**WORK ORDER**
Copy exactly, beginning with the line holding "1270x952 pixels." and ending with the final line of the data beneath this task; copy nothing else, and leave out every picture.

Dataset entries:

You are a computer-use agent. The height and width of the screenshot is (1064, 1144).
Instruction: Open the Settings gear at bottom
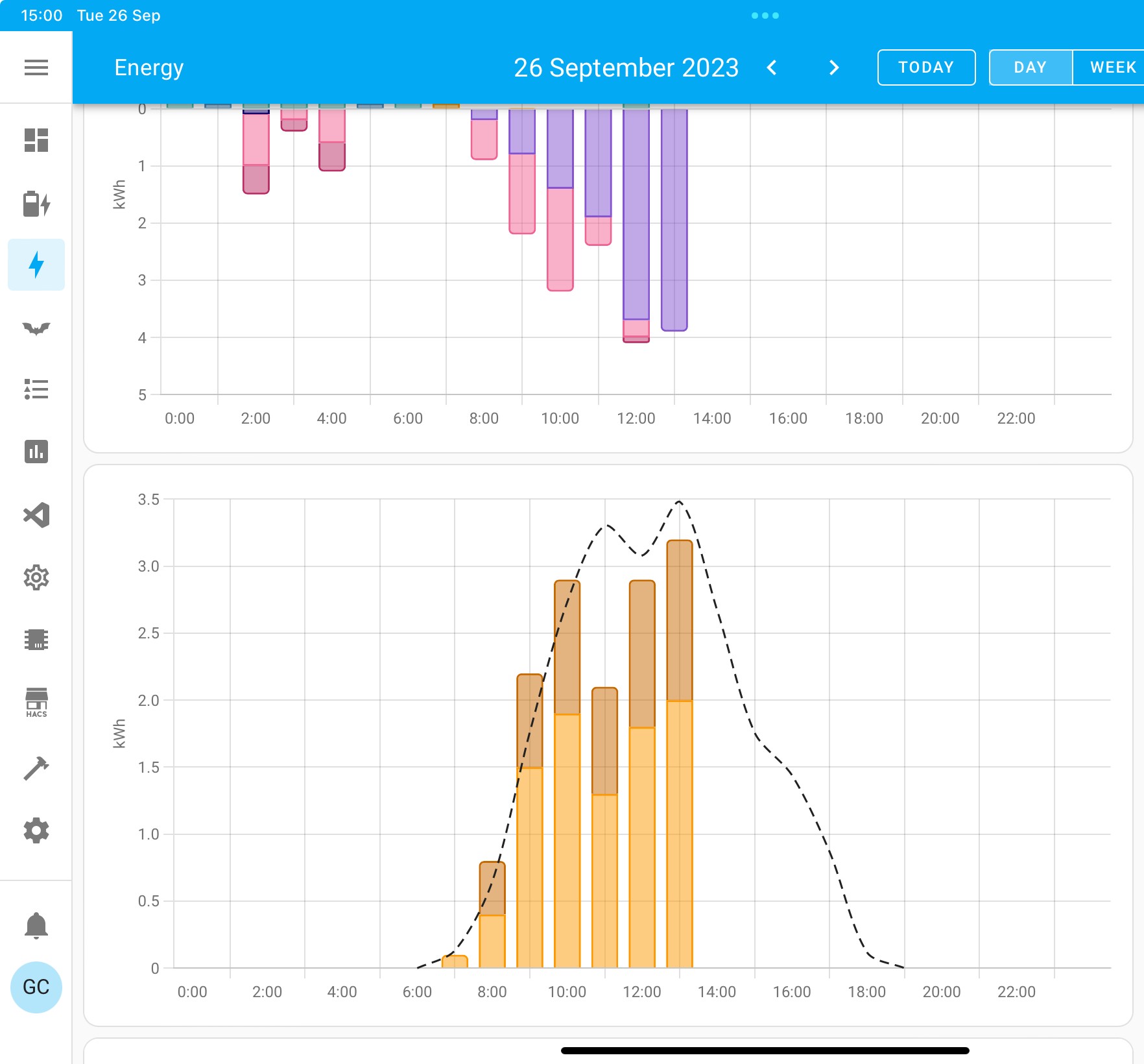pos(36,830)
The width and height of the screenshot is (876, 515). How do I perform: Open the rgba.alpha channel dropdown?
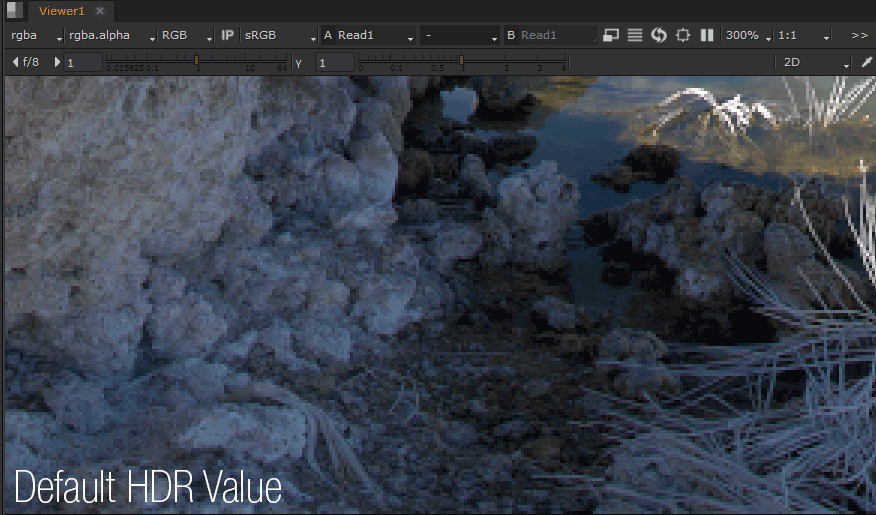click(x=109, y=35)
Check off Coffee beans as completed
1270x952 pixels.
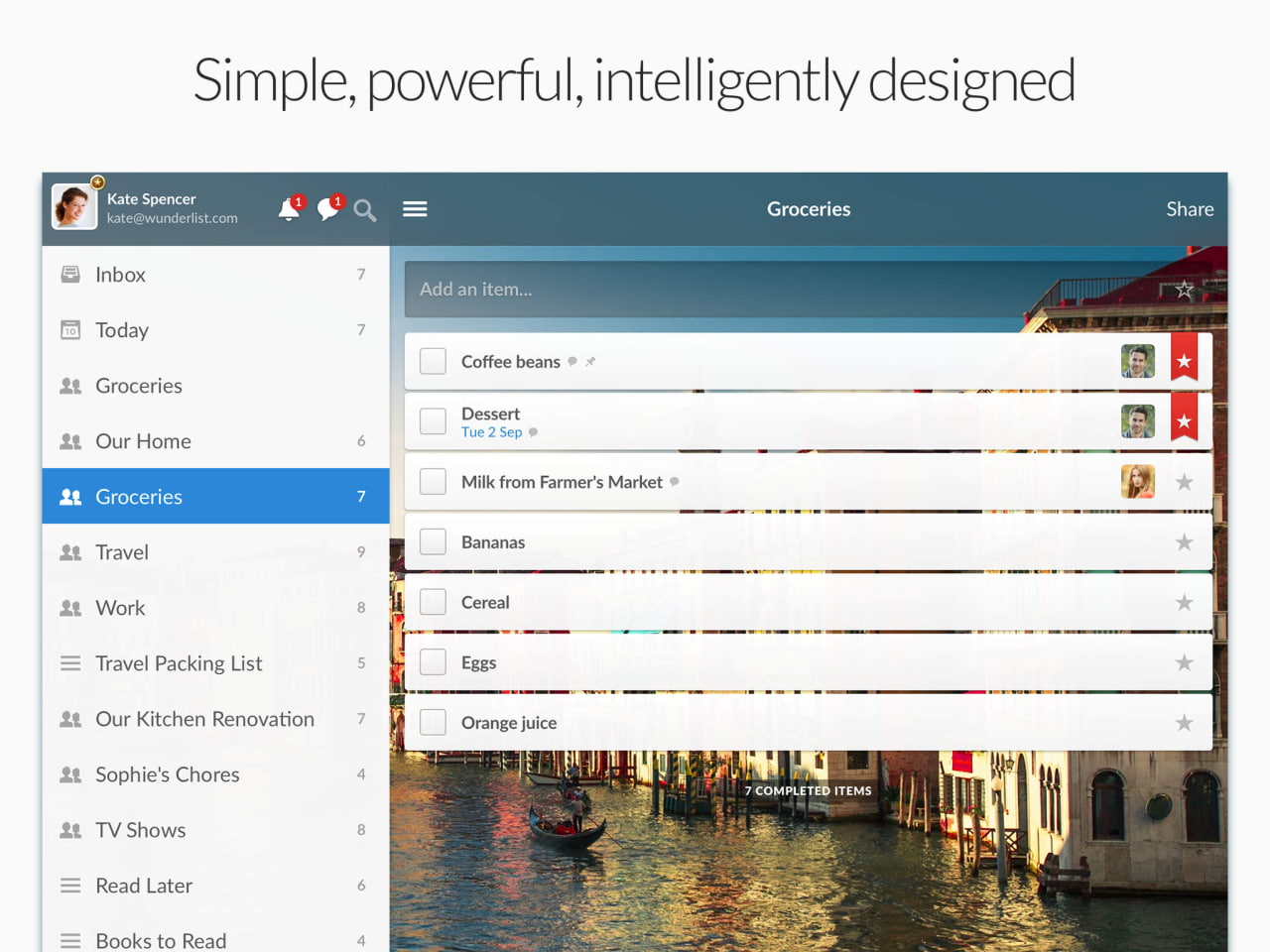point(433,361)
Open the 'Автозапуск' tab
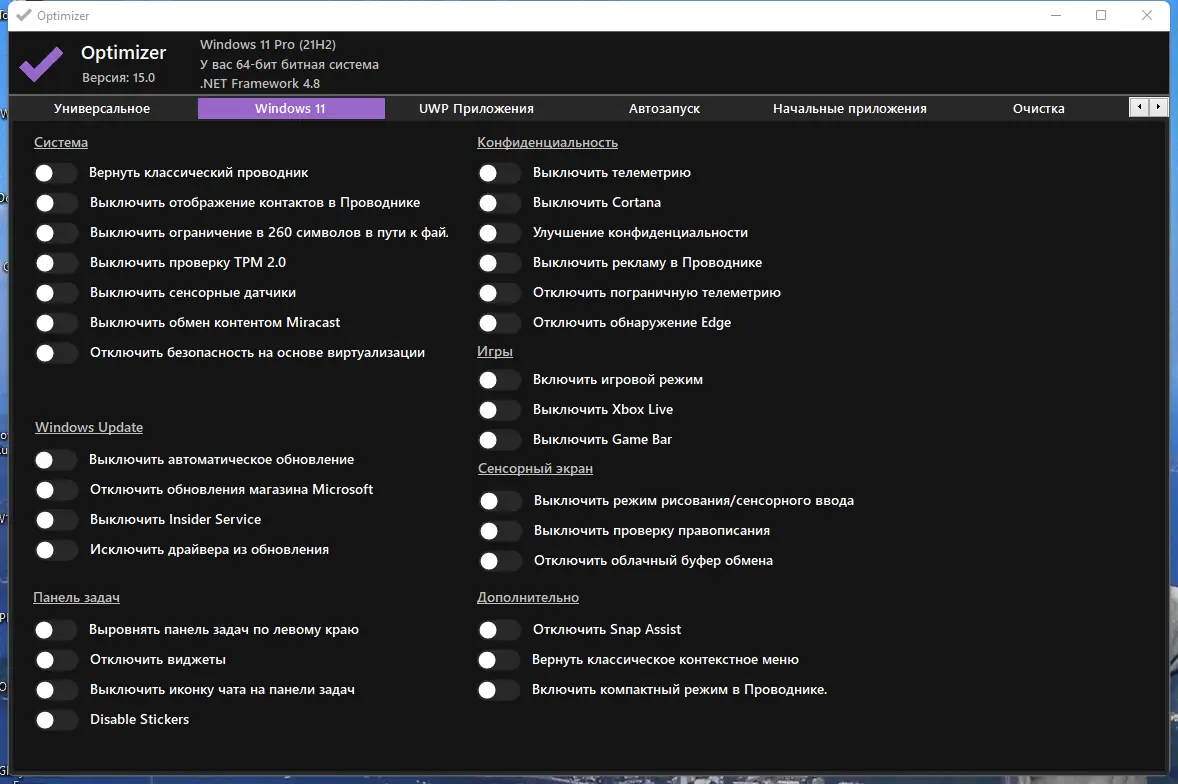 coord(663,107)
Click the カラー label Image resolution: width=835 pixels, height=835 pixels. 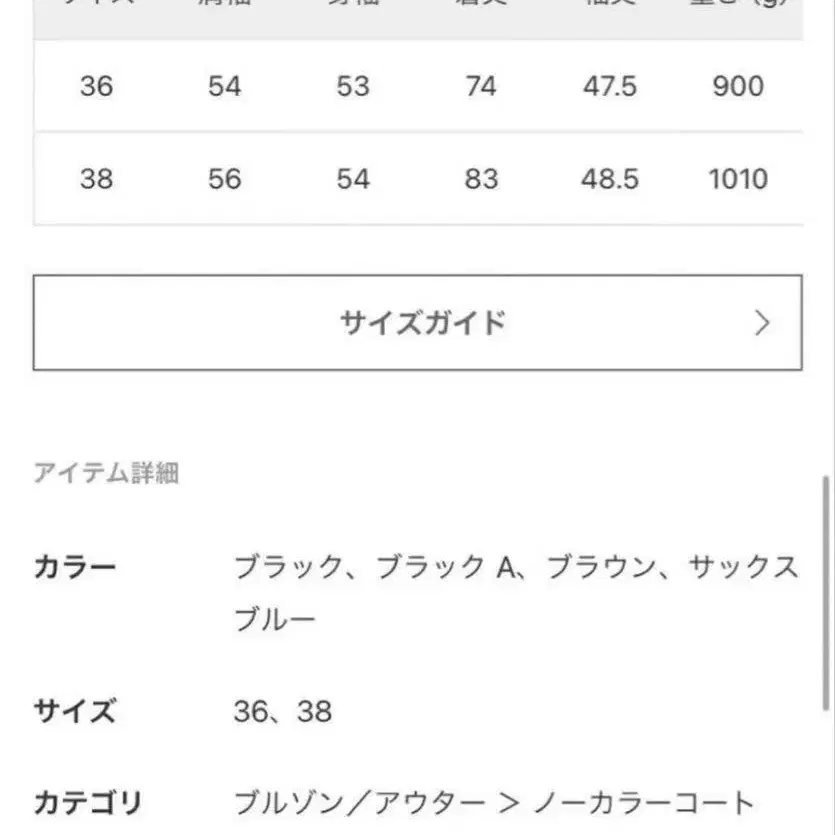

**WRITTEN REPLY**
1270x952 pixels.
point(433,361)
Open the 'Автозапуск' tab
 coord(663,107)
Click the カラー label Image resolution: width=835 pixels, height=835 pixels. 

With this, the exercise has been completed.